# EXERCISE:
Report all lines of the records that contain "browser".

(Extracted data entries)
-=-=-=-=-

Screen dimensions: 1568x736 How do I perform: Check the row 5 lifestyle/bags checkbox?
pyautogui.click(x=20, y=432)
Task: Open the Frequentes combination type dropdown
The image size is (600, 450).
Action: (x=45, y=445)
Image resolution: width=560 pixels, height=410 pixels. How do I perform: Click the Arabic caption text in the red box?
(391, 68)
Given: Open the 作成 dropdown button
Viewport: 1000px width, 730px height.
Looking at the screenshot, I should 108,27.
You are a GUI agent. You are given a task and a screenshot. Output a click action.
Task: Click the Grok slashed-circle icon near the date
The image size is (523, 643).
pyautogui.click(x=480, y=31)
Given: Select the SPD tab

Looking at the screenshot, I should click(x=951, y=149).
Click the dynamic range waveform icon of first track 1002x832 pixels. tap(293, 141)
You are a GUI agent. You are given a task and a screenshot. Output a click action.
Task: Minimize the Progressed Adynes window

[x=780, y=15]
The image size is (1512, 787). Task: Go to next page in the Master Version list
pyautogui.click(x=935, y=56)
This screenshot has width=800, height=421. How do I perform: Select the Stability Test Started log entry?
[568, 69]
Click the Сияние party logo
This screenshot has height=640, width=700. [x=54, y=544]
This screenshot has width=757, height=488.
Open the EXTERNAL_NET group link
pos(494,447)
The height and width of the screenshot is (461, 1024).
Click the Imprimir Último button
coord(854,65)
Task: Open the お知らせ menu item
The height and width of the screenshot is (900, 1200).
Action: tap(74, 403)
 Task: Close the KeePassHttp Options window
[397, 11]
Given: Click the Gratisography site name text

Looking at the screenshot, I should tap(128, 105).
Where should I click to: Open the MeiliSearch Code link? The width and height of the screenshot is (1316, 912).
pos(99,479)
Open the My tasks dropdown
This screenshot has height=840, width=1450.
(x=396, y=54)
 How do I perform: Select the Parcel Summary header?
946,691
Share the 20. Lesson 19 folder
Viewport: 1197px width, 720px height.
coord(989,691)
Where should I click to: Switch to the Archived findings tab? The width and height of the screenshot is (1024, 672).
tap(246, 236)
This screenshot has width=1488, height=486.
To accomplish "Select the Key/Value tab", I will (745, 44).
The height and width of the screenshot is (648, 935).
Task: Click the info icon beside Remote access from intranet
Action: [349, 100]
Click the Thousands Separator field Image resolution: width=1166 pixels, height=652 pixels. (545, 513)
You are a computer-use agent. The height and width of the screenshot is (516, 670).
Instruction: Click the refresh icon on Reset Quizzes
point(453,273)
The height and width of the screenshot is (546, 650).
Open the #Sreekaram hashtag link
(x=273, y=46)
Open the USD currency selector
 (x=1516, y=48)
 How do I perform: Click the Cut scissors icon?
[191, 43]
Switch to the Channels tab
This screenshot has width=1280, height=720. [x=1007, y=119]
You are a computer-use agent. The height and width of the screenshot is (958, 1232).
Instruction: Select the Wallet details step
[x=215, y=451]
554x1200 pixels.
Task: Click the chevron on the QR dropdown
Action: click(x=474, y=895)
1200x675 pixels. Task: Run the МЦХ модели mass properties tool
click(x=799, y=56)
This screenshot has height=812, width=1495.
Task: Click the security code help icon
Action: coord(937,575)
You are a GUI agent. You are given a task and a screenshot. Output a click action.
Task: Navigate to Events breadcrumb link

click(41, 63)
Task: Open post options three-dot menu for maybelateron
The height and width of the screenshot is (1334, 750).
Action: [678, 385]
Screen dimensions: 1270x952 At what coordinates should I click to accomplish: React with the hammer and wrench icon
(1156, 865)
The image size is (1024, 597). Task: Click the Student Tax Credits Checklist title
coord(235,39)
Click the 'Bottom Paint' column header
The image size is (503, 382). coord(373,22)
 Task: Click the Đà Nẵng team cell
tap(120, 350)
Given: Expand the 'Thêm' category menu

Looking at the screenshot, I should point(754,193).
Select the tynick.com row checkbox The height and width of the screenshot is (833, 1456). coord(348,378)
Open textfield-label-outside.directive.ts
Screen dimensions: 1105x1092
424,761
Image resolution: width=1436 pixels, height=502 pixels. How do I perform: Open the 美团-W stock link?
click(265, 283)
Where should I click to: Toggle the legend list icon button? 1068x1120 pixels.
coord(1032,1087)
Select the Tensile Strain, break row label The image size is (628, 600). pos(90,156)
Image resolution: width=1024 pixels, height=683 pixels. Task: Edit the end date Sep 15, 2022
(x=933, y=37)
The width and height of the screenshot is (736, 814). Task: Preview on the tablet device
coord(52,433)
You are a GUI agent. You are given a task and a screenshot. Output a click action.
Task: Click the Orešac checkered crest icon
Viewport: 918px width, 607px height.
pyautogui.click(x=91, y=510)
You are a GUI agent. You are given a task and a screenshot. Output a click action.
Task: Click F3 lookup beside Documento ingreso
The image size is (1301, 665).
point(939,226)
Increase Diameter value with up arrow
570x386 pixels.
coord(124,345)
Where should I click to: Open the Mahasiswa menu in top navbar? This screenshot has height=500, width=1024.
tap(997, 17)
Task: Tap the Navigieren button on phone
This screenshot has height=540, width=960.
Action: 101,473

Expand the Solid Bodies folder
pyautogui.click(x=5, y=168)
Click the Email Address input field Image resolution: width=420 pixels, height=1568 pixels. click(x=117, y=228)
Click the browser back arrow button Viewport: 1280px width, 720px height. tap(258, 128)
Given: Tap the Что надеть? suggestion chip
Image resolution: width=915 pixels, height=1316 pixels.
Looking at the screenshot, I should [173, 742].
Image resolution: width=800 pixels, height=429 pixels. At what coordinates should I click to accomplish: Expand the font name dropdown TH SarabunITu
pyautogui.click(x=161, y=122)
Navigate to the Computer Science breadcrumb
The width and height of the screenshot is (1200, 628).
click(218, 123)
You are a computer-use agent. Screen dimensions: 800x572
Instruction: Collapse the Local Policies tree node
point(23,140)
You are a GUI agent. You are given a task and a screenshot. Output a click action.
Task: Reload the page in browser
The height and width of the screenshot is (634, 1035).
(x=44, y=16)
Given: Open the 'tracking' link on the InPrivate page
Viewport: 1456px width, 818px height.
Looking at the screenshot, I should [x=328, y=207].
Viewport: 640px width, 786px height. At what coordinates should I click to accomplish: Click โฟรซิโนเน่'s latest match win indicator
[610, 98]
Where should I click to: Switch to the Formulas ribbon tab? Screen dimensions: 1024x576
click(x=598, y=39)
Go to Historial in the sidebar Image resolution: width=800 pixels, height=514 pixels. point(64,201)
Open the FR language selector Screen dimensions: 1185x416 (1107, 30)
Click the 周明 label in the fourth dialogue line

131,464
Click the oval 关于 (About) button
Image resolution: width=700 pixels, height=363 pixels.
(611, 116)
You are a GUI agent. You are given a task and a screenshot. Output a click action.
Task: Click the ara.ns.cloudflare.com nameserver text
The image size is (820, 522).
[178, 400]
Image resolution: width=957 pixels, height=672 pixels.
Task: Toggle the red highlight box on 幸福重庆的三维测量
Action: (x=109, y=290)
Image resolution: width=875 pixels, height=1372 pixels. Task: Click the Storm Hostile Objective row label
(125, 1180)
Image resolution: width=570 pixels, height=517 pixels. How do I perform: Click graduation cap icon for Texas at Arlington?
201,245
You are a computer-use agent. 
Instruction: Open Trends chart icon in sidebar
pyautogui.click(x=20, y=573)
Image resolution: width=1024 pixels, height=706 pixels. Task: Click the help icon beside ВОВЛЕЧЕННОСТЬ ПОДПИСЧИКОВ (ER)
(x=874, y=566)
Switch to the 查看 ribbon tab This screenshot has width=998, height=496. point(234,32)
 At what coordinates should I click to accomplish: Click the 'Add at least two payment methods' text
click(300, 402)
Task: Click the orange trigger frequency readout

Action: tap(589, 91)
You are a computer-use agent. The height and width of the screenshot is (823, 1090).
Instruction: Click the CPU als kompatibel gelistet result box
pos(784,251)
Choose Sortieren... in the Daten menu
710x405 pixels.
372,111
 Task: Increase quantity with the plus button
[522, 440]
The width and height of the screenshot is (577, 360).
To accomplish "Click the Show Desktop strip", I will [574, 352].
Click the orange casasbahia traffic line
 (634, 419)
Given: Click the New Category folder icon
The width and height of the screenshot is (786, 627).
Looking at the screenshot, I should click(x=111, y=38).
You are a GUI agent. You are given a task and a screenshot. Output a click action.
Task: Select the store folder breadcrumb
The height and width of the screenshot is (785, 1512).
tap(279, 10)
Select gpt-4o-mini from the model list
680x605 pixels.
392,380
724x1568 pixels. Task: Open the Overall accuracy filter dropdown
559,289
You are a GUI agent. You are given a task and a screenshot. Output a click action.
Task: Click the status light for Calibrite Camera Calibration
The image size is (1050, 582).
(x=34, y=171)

-=-=-=-=-

# ANSWER SPACE:
Click the browser back arrow button Viewport: 1280px width, 720px height. tap(258, 128)
Task: Reload the page in browser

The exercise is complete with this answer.